Skip to main content

GA4 Data Processing

The raw data we get from Google Analytics is processed to make it more useful for our needs. Specifically we transform the data from sharded tables to a partitioned table and also flatten the data from it’s initial nested structure.

The processing takes place in the Google Cloud Project https://console.cloud.google.com/welcome?project=gds-bq-reporting using Dataform.

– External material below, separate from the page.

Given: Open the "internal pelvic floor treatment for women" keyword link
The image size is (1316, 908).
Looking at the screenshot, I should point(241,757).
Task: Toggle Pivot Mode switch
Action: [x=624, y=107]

A link to the specific Dataform repository is here: https://console.cloud.google.com/bigquery/dataform/locations/europe-west2/repositories/ga4_production_partitioning/details/workspaces?project=gds-bq-reporting

Sharded to Partitioned tables

This process takes a date sharded table (ending YYYYMMDD) and copies it as a new partition into ga4-analytics-352613.analytics_330577055.partitioned_events. The partitioning is done on event_date which means that this field is transformed from a string into a timestamp. The table is also clustered on event_name

Flattened table creation

The flattened GA4 data is created from the partitioned table and it is also partitioned on event_date and clustered on event_name and is saved as ga4-analytics-352613.flattened_dataset.partitioned_flattened_events

Re-running the pipeline

If the raw data arrives after 8am UTC then data will be missing until the pipeline has been manually run. To perfrom a manual execution click on the start execution button here https://console.cloud.google.com/bigquery/dataform/locations/europe-west2/repositories/ga4_production_partitioning/details/release-scheduling?project=gds-bq-reporting and select the Production release configuration and all actions to run.

This page was last reviewed on 30 July 2024. It needs to be reviewed again on 30 January 2025 .
This page was set to be reviewed before 30 January 2025. This might mean the content is out of date.